DOENÇAS DO AQUECIMENTO GLOBAL


Para os mosquitos vai ser a festa, para os humanos, o caos. Imagine os Estados Unidos tomados por uma epidemia de dengue ou malária, a parte mediterrânea da Europa com surtos de leishmaniose, a América Central e o Sudeste Asiático infestados pelo cólera e o Brasil com mais casos de dengue. O cenário catastrófico, bem pouco provável hoje, pode se tornar real em cerca de cem anos, ou até menos, se a temperatura do planeta continuar subindo no ritmo atual e os países não caminharem com a mesma velocidade para prevenir a proliferação de epidemias - e, claro, não tentarem reverter o processo de aquecimento global. O problema tem motivado estudos em todo o mundo, a maioria com modelos matemáticos, que mostram como as alterações climáticas podem aumentar a distribuição de doenças transmitidas por vetores.

Uma das projeções mais recentes, publicada em agosto na revista médica inglesa "The Lancet", prevê que até 2085, cerca de 50% a 60% da população mundial - algo em torno de 6 bilhões de pessoas - viverá em áreas de alto risco de transmissão de dengue. Em 1990 essa taxa era de 30% (cerca de 1,5 bilhão). Dois novos estudos sobre cólera também ajudaram a reforçar essa relação entre altas temperaturas e doenças. Os trabalhos, publicados na revista científica americana "Proceedings of the National Academy of Science" (PNAS) - baseados em dados de Bangladesh, na Ásia, onde o problema é endêmico -, demonstraram que o aumento da temperatura no Pacífico provocado pelo El Nino tem relação direta com a incidência de epidemias de cólera na região, e que essa influência tem se tornado ainda mais intensa nas últimas décadas.

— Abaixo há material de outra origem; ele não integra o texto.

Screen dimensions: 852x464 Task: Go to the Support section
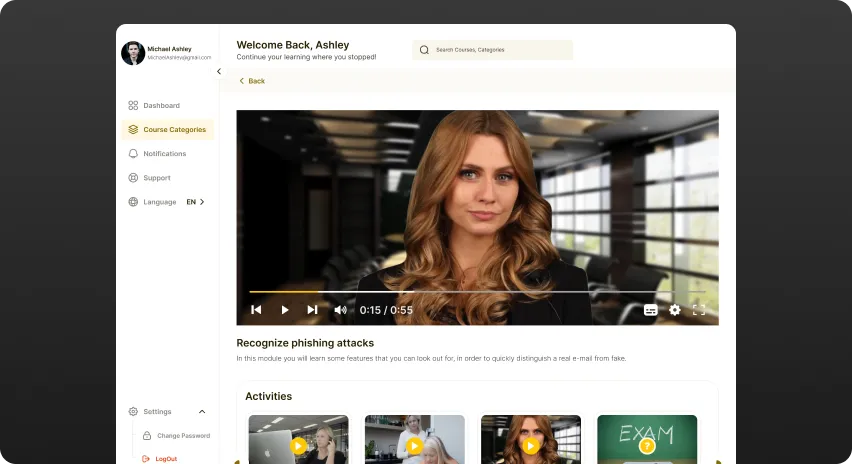156,178
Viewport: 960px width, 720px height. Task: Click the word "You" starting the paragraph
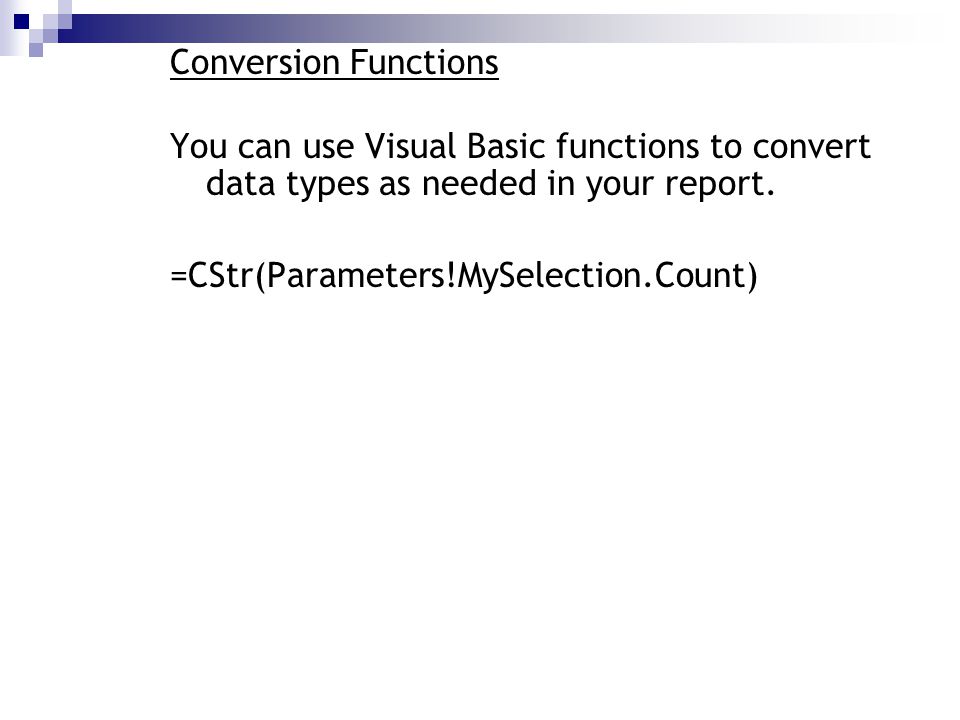(198, 146)
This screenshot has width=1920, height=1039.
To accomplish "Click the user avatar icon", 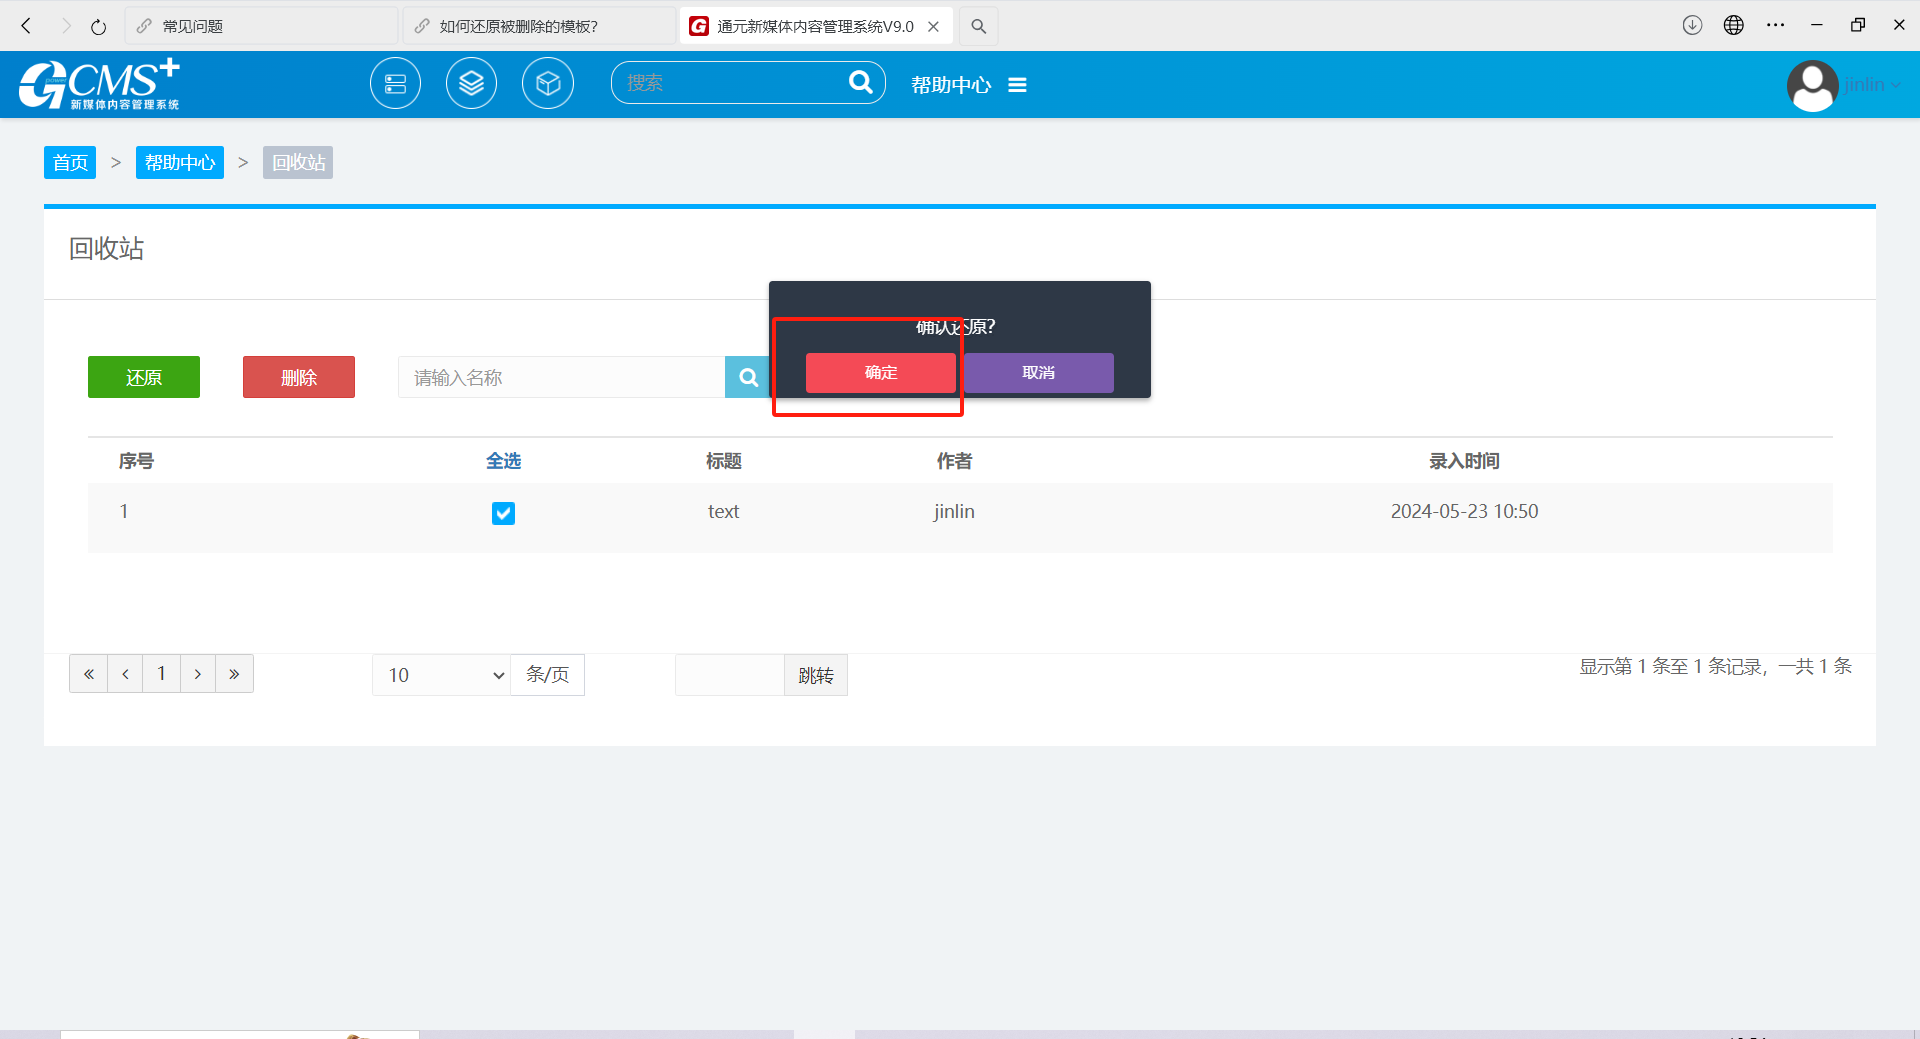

Aquecimento faz insetos picarem mais vezes. Desde os anos 50, a Terra sofreu um aquecimento de 0,6 °C. A previsão do último Painel Intergovernamental de Mudanças Climáticas, promovido pela ONU em 2001, é de que a temperatura possa aumentar até 5,8 °C em 2100 (em relação a 1990). Uma variação de 5 °C a 8 °C só seria considerada normal em um período de mil anos, explica o climatologista Carlos Nobre, coordenador-geral do Centro de Previsão do Tempo e Estudos Climáticos, órgão do Instituto de Pesquisas Espaciais (Inpe). O principal responsável por esse verdadeiro inferno na Terra é o agravamento do efeito estufa - aprisionamento natural de calor na atmosfera pela concentração de gases, como o C02. "Estamos vivendo em uma época em que a concentração de gases estufa atingiu um nível nunca experimentado pelo planeta nos últimos 5 milhões de anos. E o homem é o principal responsável." E, ao que tudo indica, uma das principais vítimas também. Os possíveis efeitos da mudança climática - definida como as alterações nas taxas médias de temperatura de uma determinada região em um longo período - na saúde humana motivaram a Organização Mundial da Saúde (OMS) e o Conselho Americano de Ciência e Saúde a elaborarem relatórios para investigar as conseqüências dessa relação.

Mais áreas de risco

Entre os problemas listados estão a diminuição na disponibilidade de água potável, desastres naturais e aumento de problemas cardiovasculares e respiratórios decorrentes da maior intensidade e duração das ondas de calor. Mas a maior preocupação dos especialistas é a alteração na distribuição e freqüência de doenças tropicais transmitidas por insetos, especialmente a dengue e a malária.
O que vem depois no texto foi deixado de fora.